◆ **WHAT TO DO**: Look through the records below for the line with "外部送信 (973, 2476)". Return that line and each one after it up to and including the line with "メールバックナンバー (890, 837)", exactly.

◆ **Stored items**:
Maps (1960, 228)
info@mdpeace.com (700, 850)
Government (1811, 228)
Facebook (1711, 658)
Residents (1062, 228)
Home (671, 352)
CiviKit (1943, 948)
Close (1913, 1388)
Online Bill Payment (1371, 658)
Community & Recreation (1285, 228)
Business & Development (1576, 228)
---
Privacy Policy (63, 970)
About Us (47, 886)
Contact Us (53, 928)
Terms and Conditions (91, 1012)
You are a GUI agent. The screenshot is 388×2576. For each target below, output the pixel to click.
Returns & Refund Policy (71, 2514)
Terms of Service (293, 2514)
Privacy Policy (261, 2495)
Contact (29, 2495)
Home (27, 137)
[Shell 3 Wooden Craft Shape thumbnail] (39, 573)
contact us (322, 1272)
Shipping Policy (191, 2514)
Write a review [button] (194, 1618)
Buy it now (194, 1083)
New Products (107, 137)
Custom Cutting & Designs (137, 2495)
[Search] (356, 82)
---
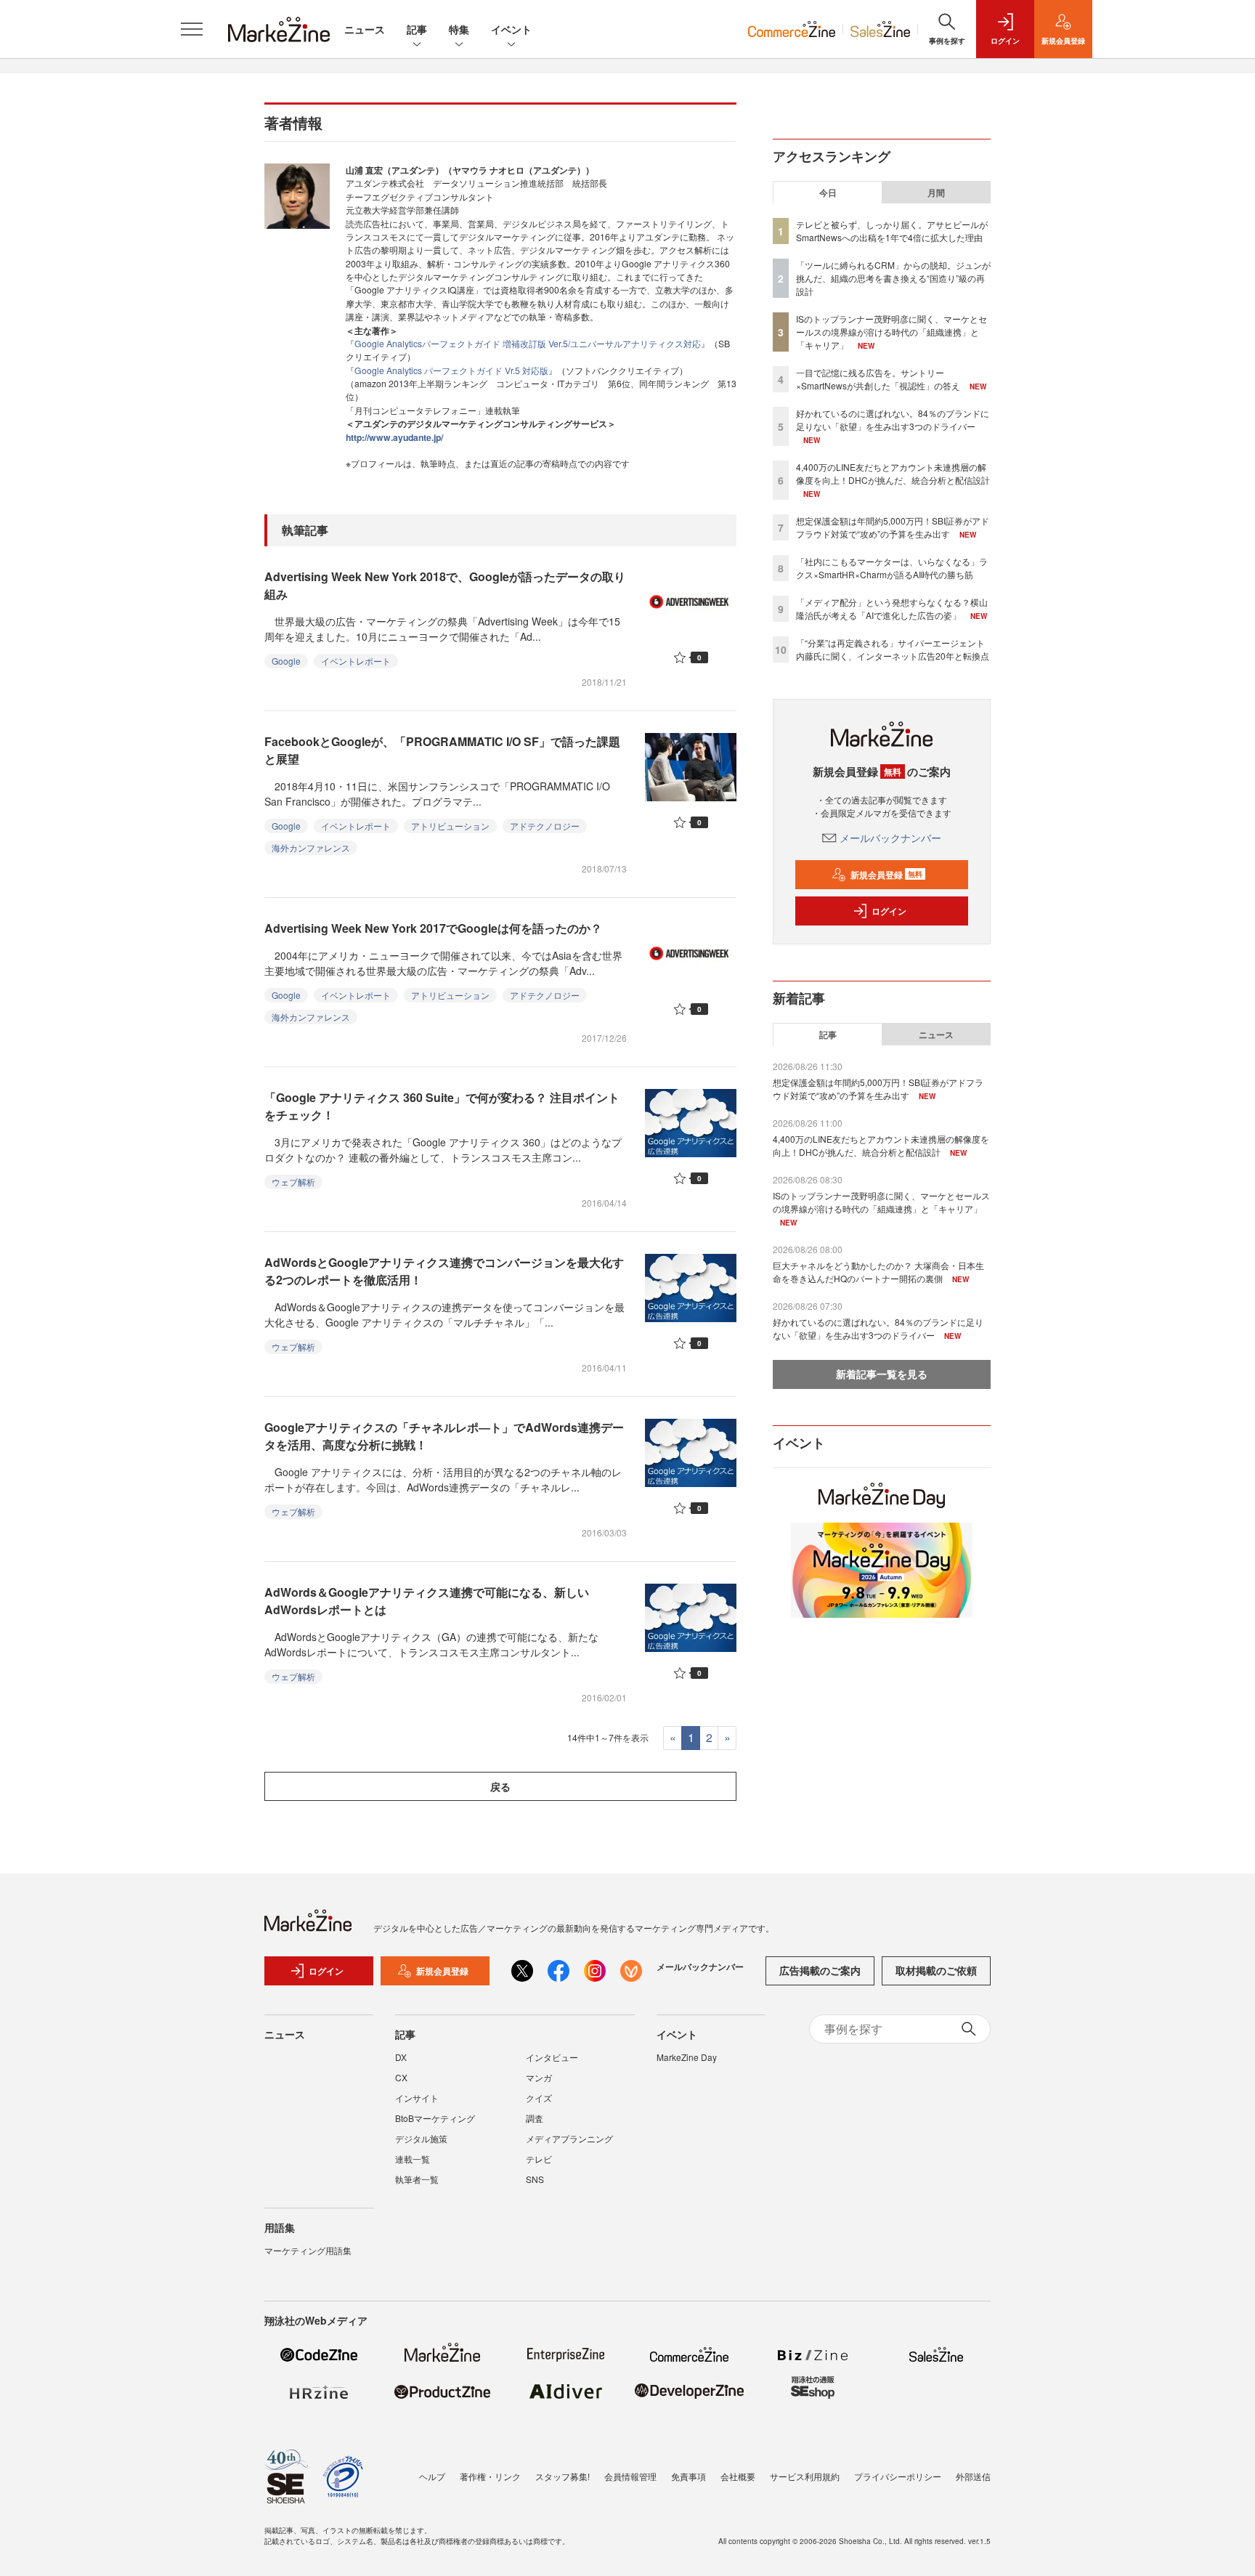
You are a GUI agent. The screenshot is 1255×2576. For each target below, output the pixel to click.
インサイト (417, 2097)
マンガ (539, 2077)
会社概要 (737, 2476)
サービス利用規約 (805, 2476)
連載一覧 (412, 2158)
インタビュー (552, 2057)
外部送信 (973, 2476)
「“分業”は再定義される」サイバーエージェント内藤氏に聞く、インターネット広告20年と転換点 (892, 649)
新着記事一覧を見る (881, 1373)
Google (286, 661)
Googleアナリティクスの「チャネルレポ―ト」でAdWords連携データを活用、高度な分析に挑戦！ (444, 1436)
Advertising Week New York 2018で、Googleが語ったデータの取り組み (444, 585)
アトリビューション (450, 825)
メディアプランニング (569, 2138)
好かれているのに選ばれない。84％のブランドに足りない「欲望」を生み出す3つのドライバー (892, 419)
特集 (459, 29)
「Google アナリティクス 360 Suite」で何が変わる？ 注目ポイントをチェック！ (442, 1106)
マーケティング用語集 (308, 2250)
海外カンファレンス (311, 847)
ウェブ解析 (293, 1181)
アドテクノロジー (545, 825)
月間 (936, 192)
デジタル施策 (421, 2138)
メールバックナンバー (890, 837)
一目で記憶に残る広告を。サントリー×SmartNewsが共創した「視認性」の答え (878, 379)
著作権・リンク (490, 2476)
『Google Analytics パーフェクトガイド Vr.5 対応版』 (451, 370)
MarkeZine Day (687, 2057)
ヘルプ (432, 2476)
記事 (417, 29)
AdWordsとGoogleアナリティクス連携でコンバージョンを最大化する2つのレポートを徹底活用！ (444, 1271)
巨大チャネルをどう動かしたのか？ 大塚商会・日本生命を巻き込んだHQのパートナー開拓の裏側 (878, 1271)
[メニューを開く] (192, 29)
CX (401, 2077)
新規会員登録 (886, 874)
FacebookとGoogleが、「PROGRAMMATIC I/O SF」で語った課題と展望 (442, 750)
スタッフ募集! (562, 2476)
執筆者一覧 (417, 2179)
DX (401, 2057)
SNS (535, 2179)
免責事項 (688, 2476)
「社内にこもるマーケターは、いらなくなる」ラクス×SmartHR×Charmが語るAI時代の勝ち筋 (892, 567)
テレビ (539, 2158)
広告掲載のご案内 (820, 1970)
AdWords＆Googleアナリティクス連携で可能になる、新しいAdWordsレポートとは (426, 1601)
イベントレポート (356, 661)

◆ **WRITTEN SOLUTION**:
外部送信 (973, 2476)
「“分業”は再定義される」サイバーエージェント内藤氏に聞く、インターネット広告20年と転換点 (892, 649)
新着記事一覧を見る (881, 1373)
Google (286, 661)
Googleアナリティクスの「チャネルレポ―ト」でAdWords連携データを活用、高度な分析に挑戦！ (444, 1436)
Advertising Week New York 2018で、Googleが語ったデータの取り組み (444, 585)
アトリビューション (450, 825)
メディアプランニング (569, 2138)
好かれているのに選ばれない。84％のブランドに足りない「欲望」を生み出す3つのドライバー (892, 419)
特集 (459, 29)
「Google アナリティクス 360 Suite」で何が変わる？ 注目ポイントをチェック！ (442, 1106)
マーケティング用語集 (308, 2250)
海外カンファレンス (311, 847)
ウェブ解析 (293, 1181)
アドテクノロジー (545, 825)
月間 (936, 192)
デジタル施策 (421, 2138)
メールバックナンバー (890, 837)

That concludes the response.